When Is Silence Golden?
More than 40 years ago, Kitty Genovese was fatally stabbed as she arrived home from work at 3 am. Although there is now some debate about exactly how many of Ms. Genovese’s apartment neighbors heard her cries for help, it seems clear that some did hear her.
From their Kew Gardens apartments in Queens, New York, neighbors reportedly heard her scream and some even looked out and saw Ms. Genovese struggle with her assailant. Someone who heard her cries called out and the assailant fled, allowing Ms. Genovese to get closer to her building. A few minutes later the attacker returned and murdered Catherine “Kitty” Genovese.
I first learned about Ms. Genovese’s murder in an Introductory Sociology class and I know that it is still included in many textbooks. Perhaps you have read about this tragedy too. The reason that sociologists and social psychologists have referenced this story is that it highlights some important theoretical ideas about the way we behave: Initial reports said there were 38 witnesses who would have heard or seen some aspect of this crime being committed—a number now highly disputed—but still, the fact that not one single person came to the aid of this woman is baffling.
In May, a 13-year-old Walker Middle School student in Tampa alleged that he was sexually battered by two flag-football teammates while two others held him down in the school locker room. Three of the boys accused are 14 and one is 15. Apparently the victim said nothing while the attack occurred and nothing afterward.

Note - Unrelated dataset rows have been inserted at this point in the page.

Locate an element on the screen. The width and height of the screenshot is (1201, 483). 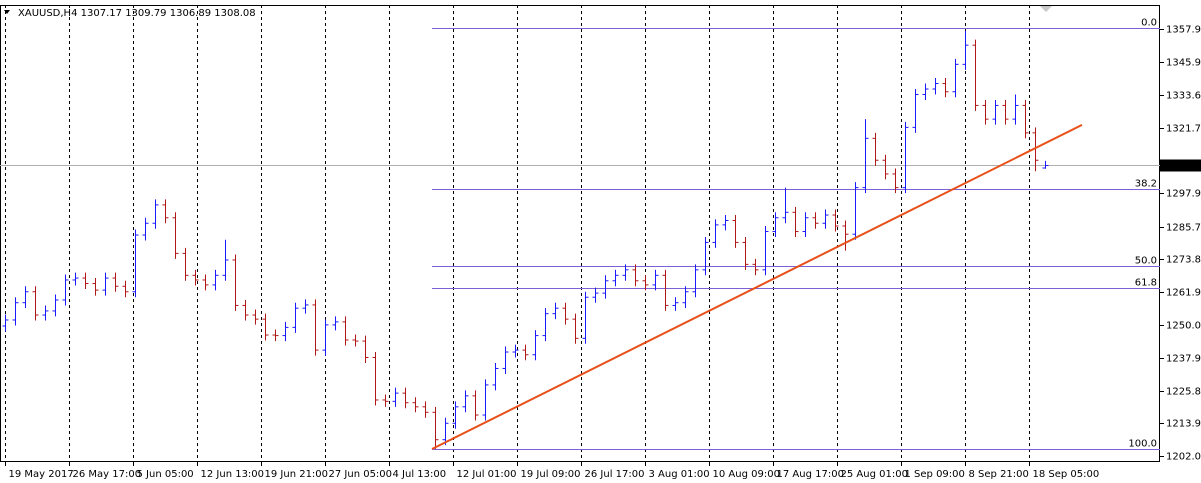
symbol: XAUUSD,H4 is located at coordinates (48, 14).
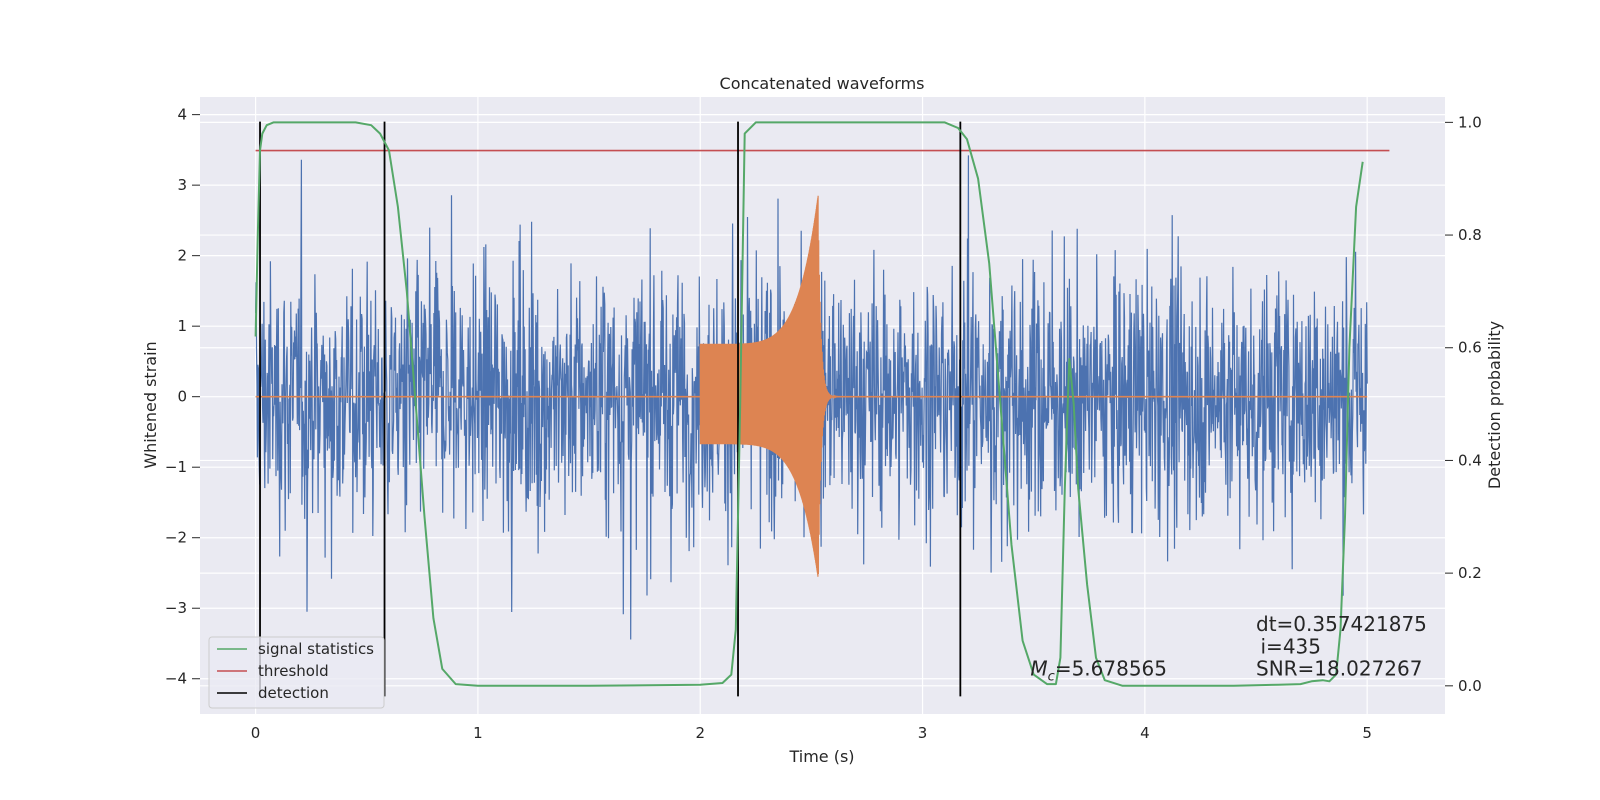 Image resolution: width=1600 pixels, height=800 pixels. What do you see at coordinates (1342, 624) in the screenshot?
I see `annotation-dt: dt=0.357421875` at bounding box center [1342, 624].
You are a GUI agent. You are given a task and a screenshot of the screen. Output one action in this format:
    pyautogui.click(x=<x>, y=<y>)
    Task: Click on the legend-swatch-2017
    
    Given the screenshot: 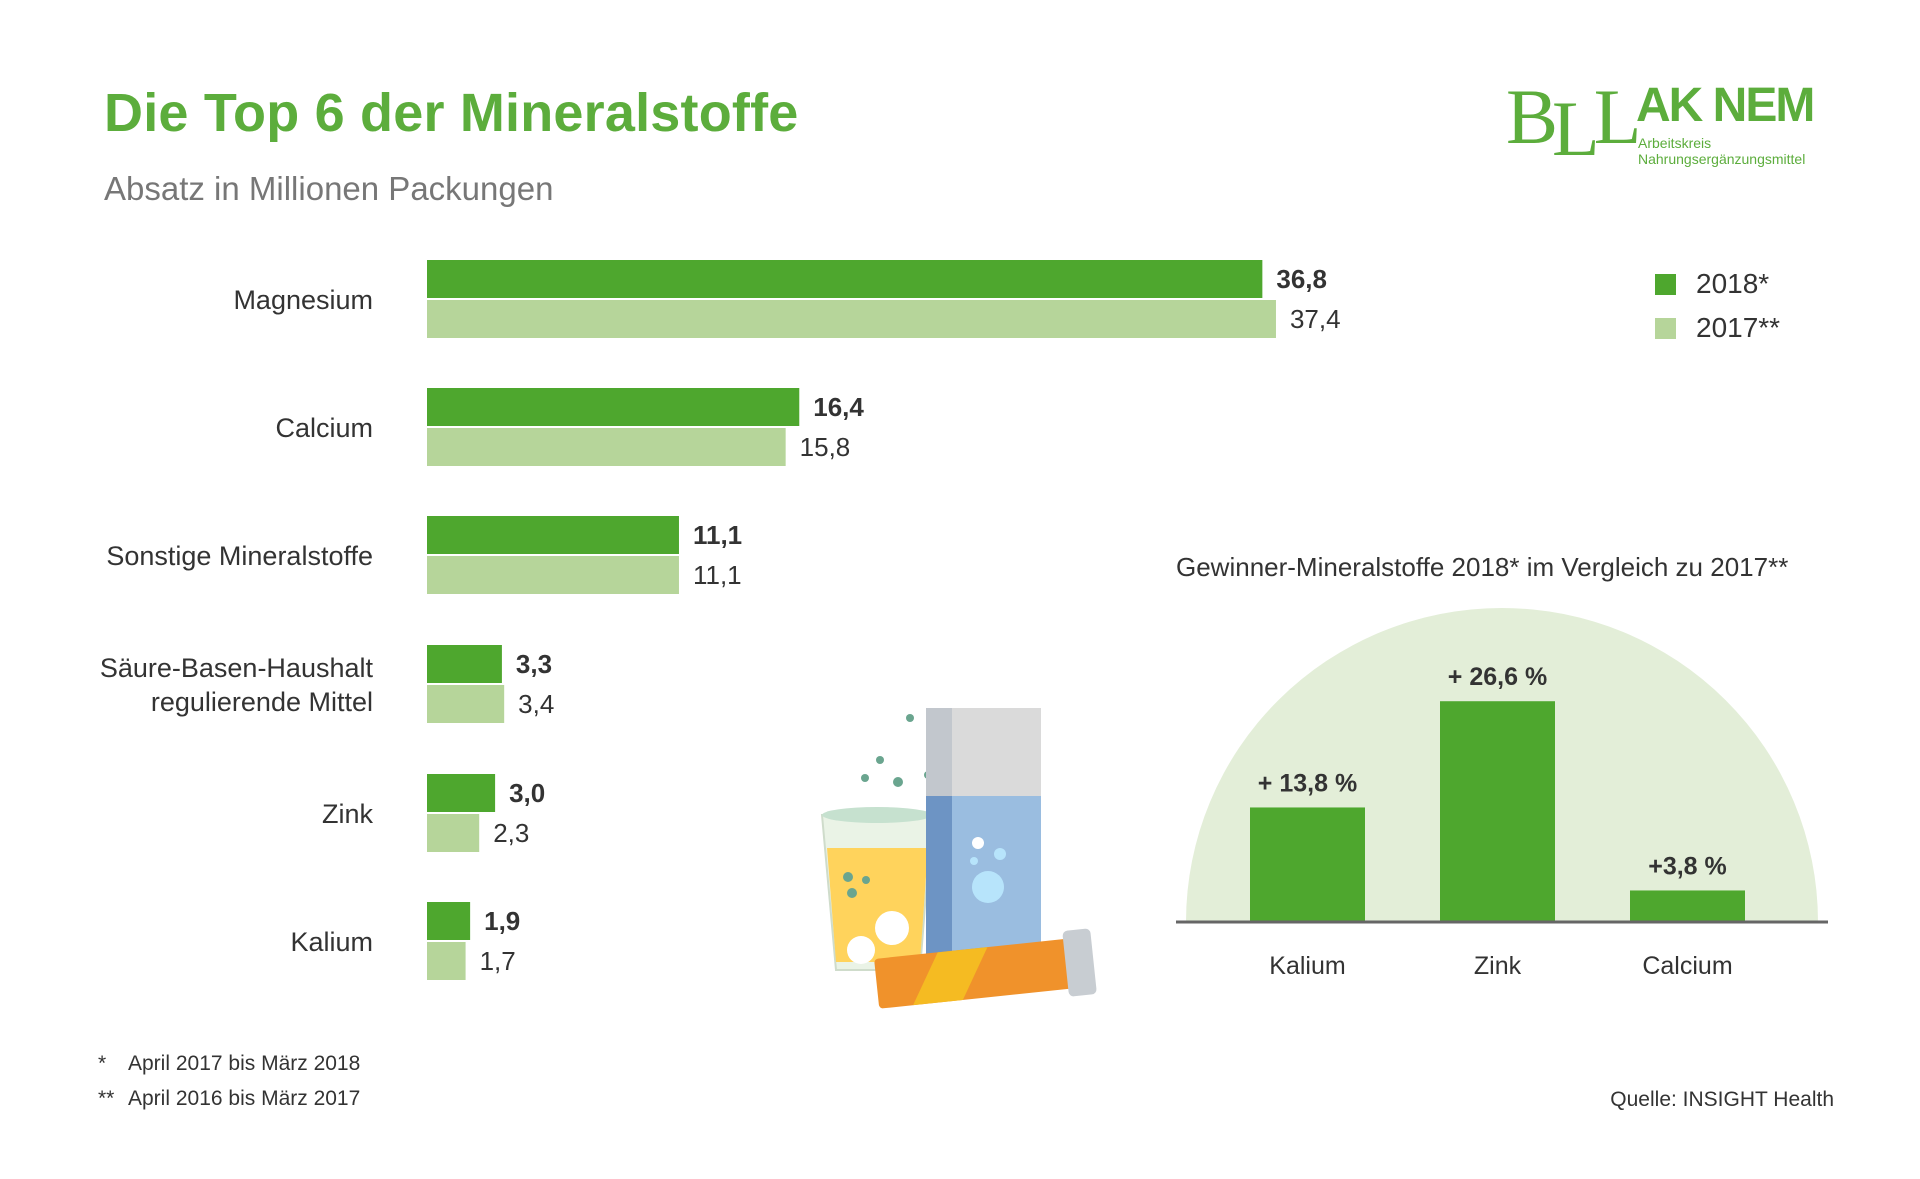 What is the action you would take?
    pyautogui.click(x=1666, y=328)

He claims that the same boys had been bullying him for almost two months, during which time he said nothing to his mother, teachers, nor any other adult. Reportedly there were nine witnesses who saw and/heard various aspects of this assault. Yet none of them said anything to authorities until they were called in for questioning.
All of this silence has been confounding for school authorities. For example, School Board member Jack Lamb said, “I'm very surprised that this was taking place and nothing was said. It's kind of amazing." Another board member, April Griffin initially responded to the silence of the witnesses by suggesting that they should be punished: "If they watched these situations take place….I would like some repercussions for those students.” (Griffin later acknowledged that punishing youth who witness bullying will not serve to make them more likely to report such behaviors.)
A variety of explanations have surfaced to explain the silence of the witnesses. Perhaps the witnesses thought it was a joke and didn’t realize it was as serious as it was, or maybe they assumed that the victim would report behavior this brutal. Even if these young witnesses recognized it as an attack and not a joke, perhaps they thought that “somebody” else would report the assault.
Social psychologists developed the idea of bystander effect which might help us understand the behavior of witnesses in both cases. Simply put, the theory predicts that large groups of people are less likely to respond to an emergency than smaller groups are because in a large group there is diffusion of responsibility: We each presume that someone else will respond, or that someone else will handle the situation better. Sometimes people are even reluctant to help while others are looking on. Although continued experiments to test this theory have met with varied results, the notion is a compelling one and can be used to understand the lack of bystander response in these stories.
What about the idea that reporting criminal or other behavior is snitching? And that snitching is bad? Within the hip-hop community and accompanied by t-shirts, DVDs (one notably featuring NBA player Carmelo Anthony) and other such accoutrements, the “Stop Snitching” campaign tells people not to cooperate with law enforcement authorities. Busta Rhymes and Cam’ron are just two of the more famous hip-hop artistes to employ this philosophy. Despite some publicity about the “Stop Snitching” campaigns from mainstream press such as Anderson Cooper for “60 Minutes”, a code of silence prevails in many other arenas. Can you think of some of those? Is it likely that middle school students in Tampa have adopted the “Stop Snitching” philosophy?
Or consider the case of Lisa Torti, who pulled her co-worker Alexandra Van Horn out of a car after seeing Van Horn’s car hit a pole. Van Horn became a paraplegic and has sued Torti alleging that her condition is due to Torti’s actions. Do you think people resist getting involved to avoid trouble for themselves?
Have you witnessed behaviors that should be reported? Did you? What influenced your decision either way? What are your theories about how cases like these two occur? And what do we know from the social sciences that could help school boards, for example, to find ways of changing such behaviors? What have you learned from sociology that would help you to provoke a response from bystanders if you were in harm’s way?